Marcus Licinius Crassus was the son of the eminent senator, Publius Licinius Crassus. During Cinna’s proscriptions, Crassus fled to Hispania. After
Cinna’s death, he then went to Africa, where
Sulla’s supporters were gathering. When Sulla returned after the end of the First Mithridatic War, he marched on Rome with Sulla. During Sulla’s proscriptions, Crassus made much of his money, eventually becoming the richest individual the Roman world had ever seen. Plutarch reports that he earned most of his money “by fire and rapine, making his advantage of public calamities.” While some of his wealth was acquired through the slave trade, production from silver mines, and real estate purchases, he also is said to have acquired wealth from less honorable means. For example, when buildings would burn, Crassus would make an offer on the land for a price that benefitted him.
Crassus also worked to further his political career. Despite his wealth, his military successes, and his family, he was continually overshadowed by Pompey the Great. Regardless, he still gradually ascended the cursus honorum. Crassus was particularly helpful during the Third Servile War, led by
Spartacus. At first his soldiers were hesitant, until Crassus revived the practice of decimation, in which one out of every ten men were killed. The troops rallied when they realized that Crassus was “more dangerous to them than the enemy.” It was at the Battle of Siler River in 71 BCE that Crassus captured some 6,000 rebellious slaves alive. These slaves were crucified along the Via Appia as a lesson to any future rebels. However, Pompey received the credit for arriving at the very end of the war. Therefore, Crassus received an ovation, which was an honor far less than a triumph. In part because of this victory, Crassus was elected consul for 70BCE with Pompey. During this year, he demonstrated his wealth with great public sacrifices to Hercules.
In 65 BCE, he was elected censor, and during this time, he acted as a patron to Julius Caesar as he supported Caesar’s election to the position of Pontifex Maximus or chief priest as well as Caesar’s efforts to become commander of prominent military campaigns such as his campaign in Gaul. Crassus also played a role as the third triumvir in the triumvirate formed with Gnaeus Pompeius. This alliance was solidified in 55 BCE at the Lucca Conference. Crassus was named consul with Pompey; Crassus was named governor of Syria and Pompey the governor of Hispania.

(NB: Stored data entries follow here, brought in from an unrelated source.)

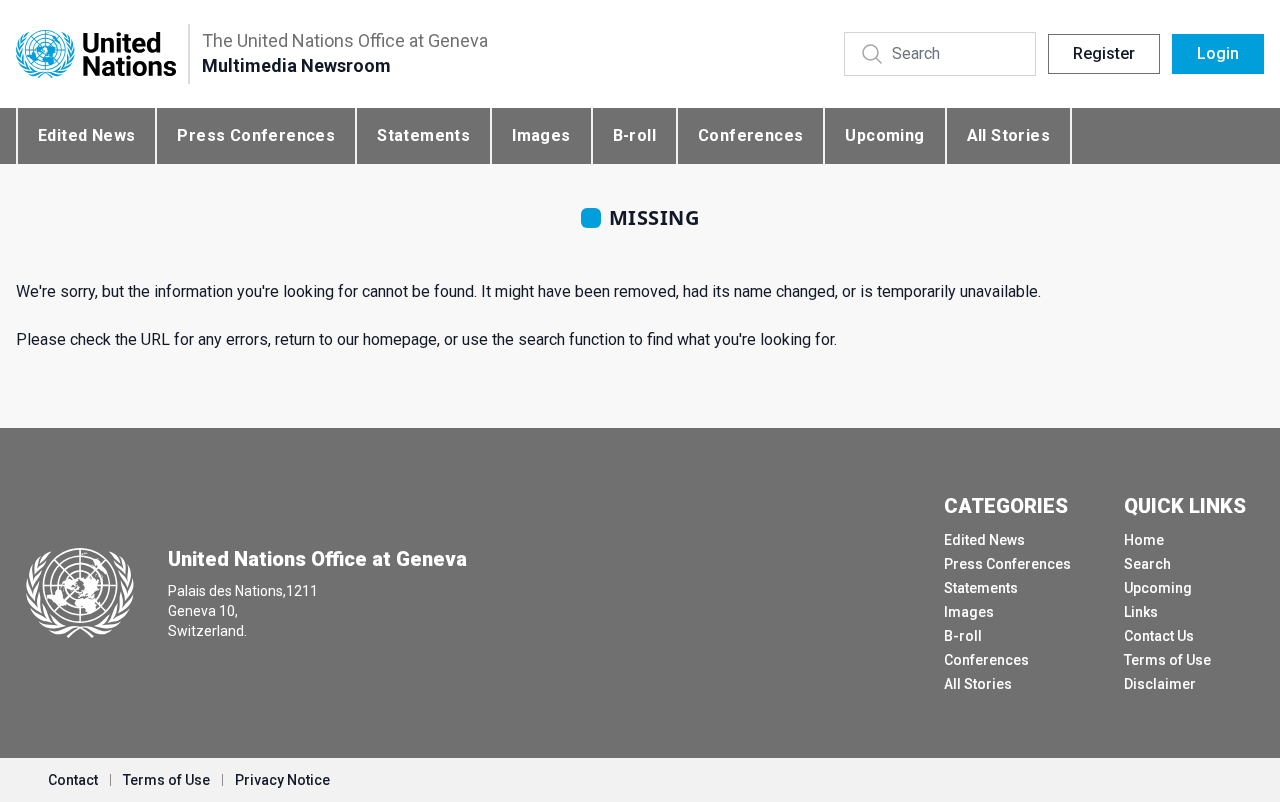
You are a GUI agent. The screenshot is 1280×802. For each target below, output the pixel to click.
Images (541, 135)
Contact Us (1159, 636)
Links (1141, 612)
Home (1144, 540)
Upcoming (884, 135)
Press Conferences (256, 135)
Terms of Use (1167, 660)
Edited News (86, 135)
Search (1147, 564)
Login (1218, 53)
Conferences (750, 135)
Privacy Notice (282, 780)
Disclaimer (1160, 684)
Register (1104, 53)
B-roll (634, 135)
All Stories (1008, 135)
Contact (73, 780)
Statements (423, 135)
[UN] (96, 54)
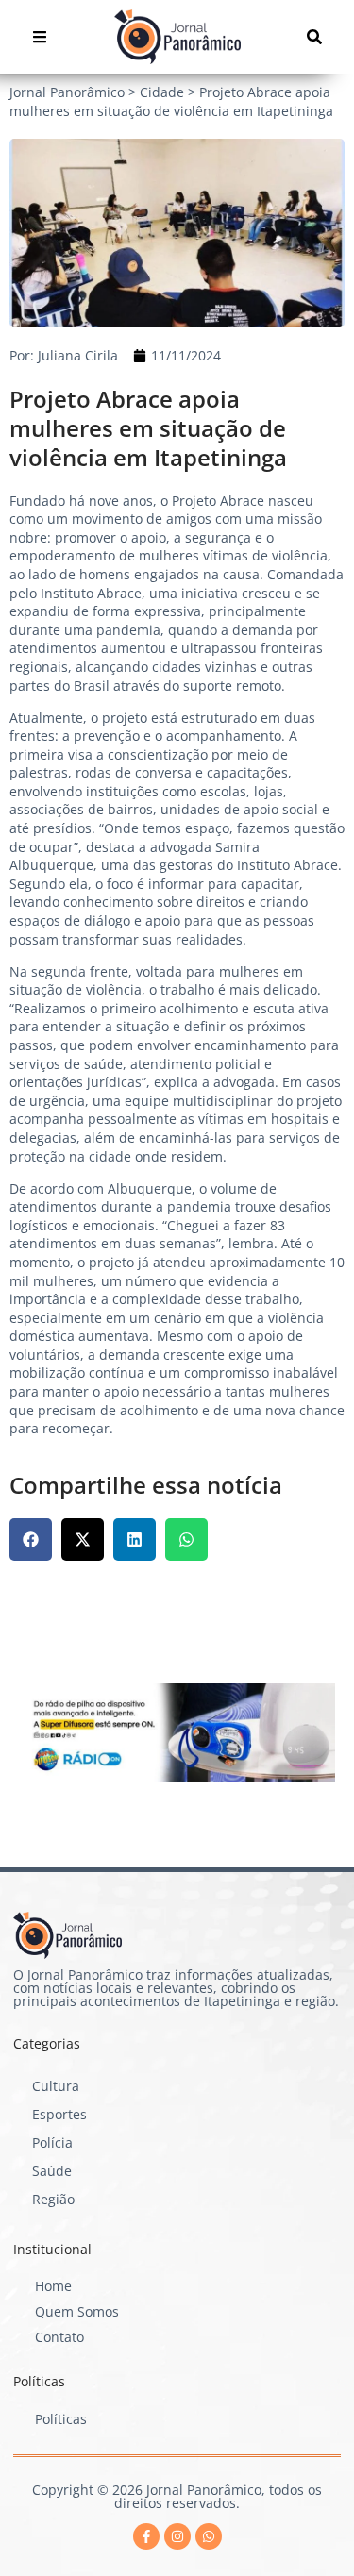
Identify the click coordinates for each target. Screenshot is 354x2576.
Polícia (52, 2142)
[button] (30, 1539)
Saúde (52, 2171)
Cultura (55, 2086)
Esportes (59, 2114)
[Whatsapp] (208, 2536)
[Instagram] (177, 2536)
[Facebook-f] (146, 2536)
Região (53, 2199)
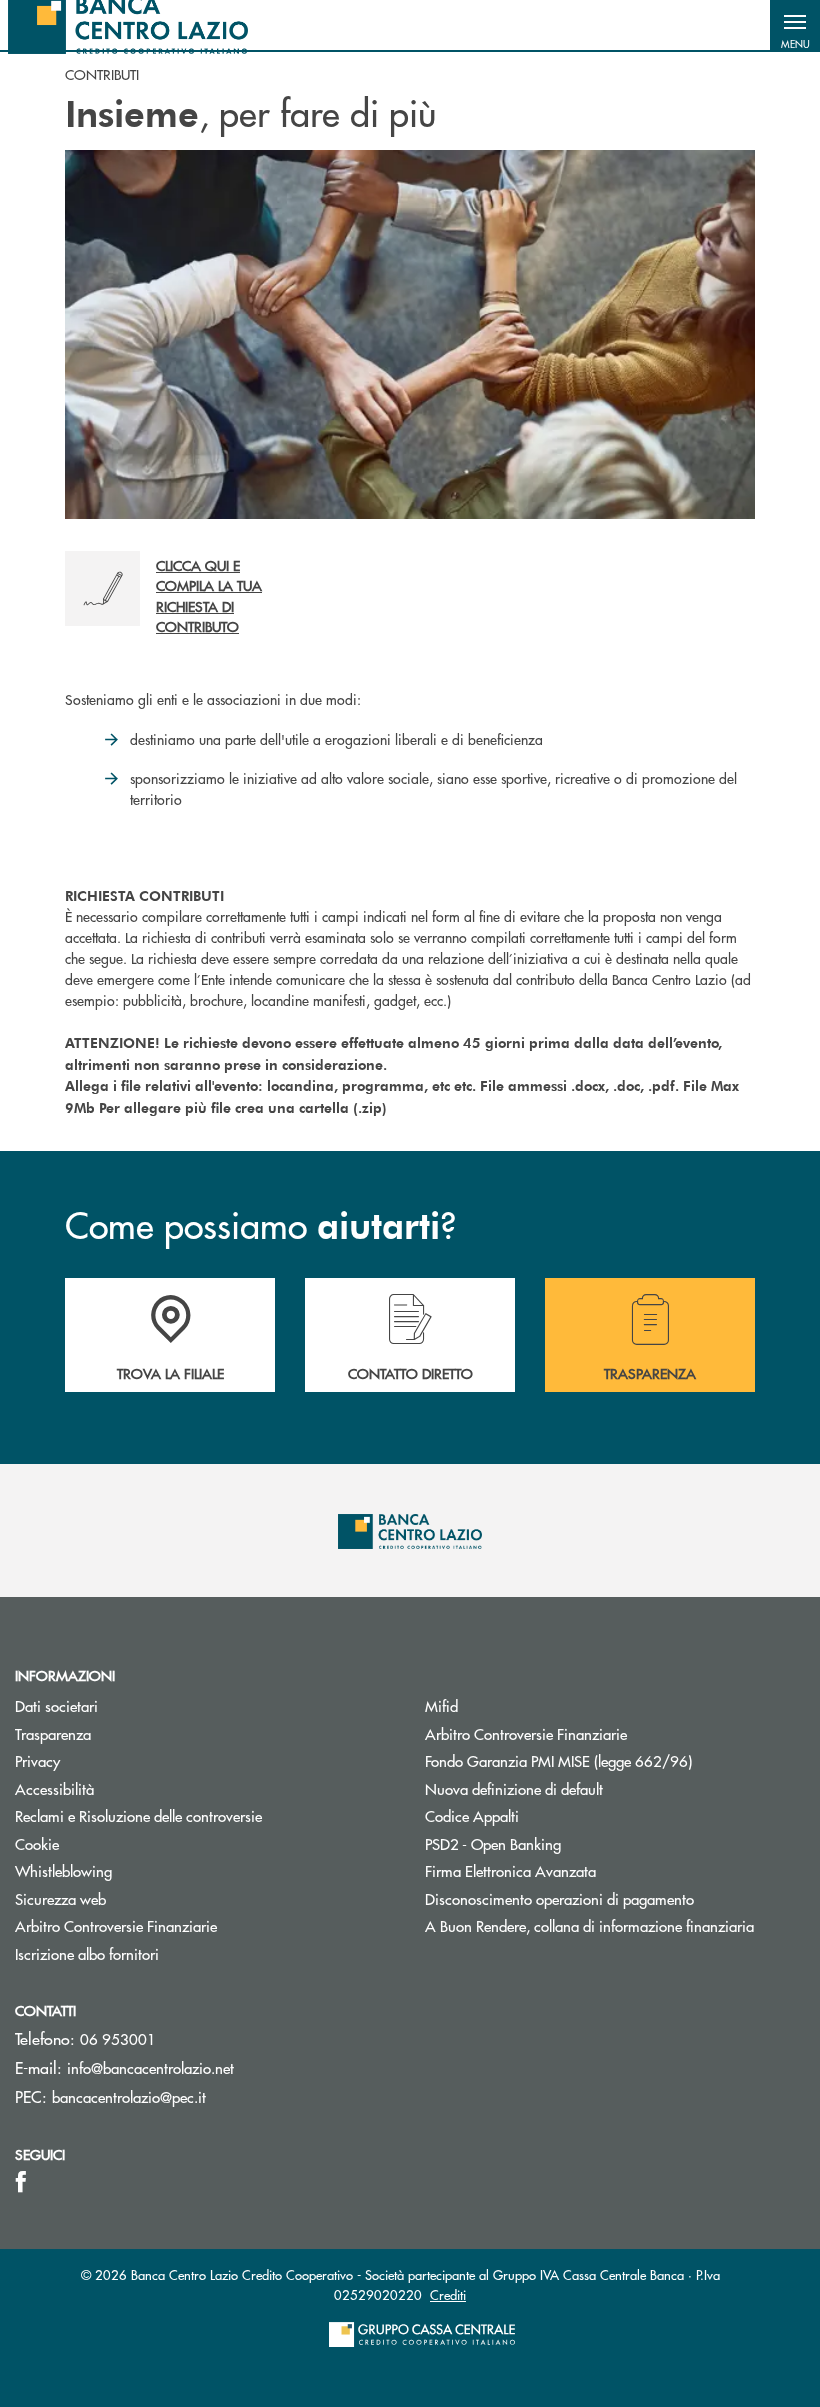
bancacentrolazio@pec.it (129, 2096)
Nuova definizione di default (514, 1788)
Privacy (37, 1760)
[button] (795, 25)
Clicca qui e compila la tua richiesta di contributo (209, 595)
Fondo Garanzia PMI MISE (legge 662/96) (615, 1760)
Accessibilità (54, 1788)
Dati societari (56, 1705)
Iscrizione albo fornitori (87, 1953)
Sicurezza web (60, 1898)
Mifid (441, 1705)
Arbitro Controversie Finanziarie (116, 1925)
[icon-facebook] (21, 2182)
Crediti (448, 2294)
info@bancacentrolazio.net (150, 2067)
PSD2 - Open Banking (493, 1843)
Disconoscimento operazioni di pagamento (559, 1898)
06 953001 (118, 2038)
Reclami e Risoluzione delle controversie (138, 1815)
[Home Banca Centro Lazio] (128, 25)
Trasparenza (53, 1733)
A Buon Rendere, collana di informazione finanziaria (589, 1925)
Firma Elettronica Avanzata (510, 1870)
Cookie (37, 1843)
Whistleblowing (63, 1870)
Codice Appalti (472, 1815)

While in Syria, he crossed the Euphrates River and attempted to conquer Parthia, which was a country of great riches. He also, however, wished to match Pompey and Caesar in terms of military eminence. In 53 BCE, his forces were defeated at Carrhae. His forces, near mutiny, demanded that he meet with the Parthians and reach a peace agreement. After an agreement had been made, however, there was a mild disagreement that turned into a fully fledged battle that left Crassus and his soldiers dead. A story later emerged that the Parthians poured molten gold into his mouth as a sign of his greed. In this battle, the Parthians also captured the legionary battle standards of Crassus, a huge moral defeat and terrible omen for the Romans.